Responsible for parsing the user request into a shell command, executing that command, and collecting the outputs of the resulting workflow run.
- Parameters:
- write_scratch_file(filename, contents)¶
Write a file to the scratch directory.
- write_workflow(src_url)¶
Fetch the workflow file from its source and write it to a destination file.
- sort_options(workflow_engine_parameters=None)¶
Sort the command line arguments in the order that can be recognized by the workflow execution engine.
- initialize_run()¶
Write workflow and input files and construct a list of shell commands to be executed. Return that list of shell commands that should be executed in order to complete this workflow run.
- Return type:
List[str]
- call_cmd(cmd, cwd)¶
Calls a command with Popen. Writes stdout, stderr, and the command to separate files.
- Parameters:
- Return type:
- run()¶
Construct a command to run a the requested workflow with the options, run it, and deposit the outputs in the output directory.
- Return type:
None
- write_output_files()¶
Fetch all the files that this workflow generated and output information about them to outputs.json.
- Return type:
None
- toil.server.wes.tasks.run_wes_task(base_scratch_dir, state_store_url, workflow_id, request, engine_options)¶
Run a requested workflow.
- Parameters:
base_scratch_dir (str) – Directory where the workflow’s scratch dir will live, under the workflow’s ID.

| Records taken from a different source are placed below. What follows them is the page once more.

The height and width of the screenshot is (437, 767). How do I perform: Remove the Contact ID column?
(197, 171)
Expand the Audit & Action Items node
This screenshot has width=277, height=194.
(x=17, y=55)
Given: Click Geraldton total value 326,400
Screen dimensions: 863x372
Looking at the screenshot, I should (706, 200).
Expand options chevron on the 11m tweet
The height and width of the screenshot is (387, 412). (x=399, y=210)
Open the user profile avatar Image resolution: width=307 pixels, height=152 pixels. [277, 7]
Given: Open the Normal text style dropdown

state_store_url (str) – URL/path at which the server and Celery task communicate about workflow state.
workflow_id (str) – ID of the workflow run.
request (Dict[str, Any])
engine_options (List[str])
- Returns:
the state of the workflow run.
- Return type:
- toil.server.wes.tasks.run_wes¶
- toil.server.wes.tasks.cancel_run(task_id)¶
Send a SIGTERM signal to the process that is running task_id.
- Parameters:
task_id (str)
- Return type:
None
- class toil.server.wes.tasks.TaskRunner¶
Abstraction over the Celery API. Runs our run_wes task and allows canceling it.
We can swap this out in the server to allow testing without Celery.
- static run(args, task_id)¶
Run the given task args with the given ID on Celery.
- class toil.server.wes.tasks.MultiprocessingTaskRunner¶
Bases:
TaskRunnerVersion of TaskRunner that just runs tasks with Multiprocessing.
Can’t use threading because there’s no way to send a cancel signal or exception to a Python thread, if loops in the task (i.e. ToilWorkflowRunner) don’t poll for it.
- static set_up_and_run_task(output_path, args)¶
Set up logging for the process into the given file and then call run_wes_task with the given arguments.
If the process finishes successfully, it will clean up the log, but if the process crashes, the caller must clean up the log.
- classmethod run(args, task_id)¶
Run the given task args with the given ID.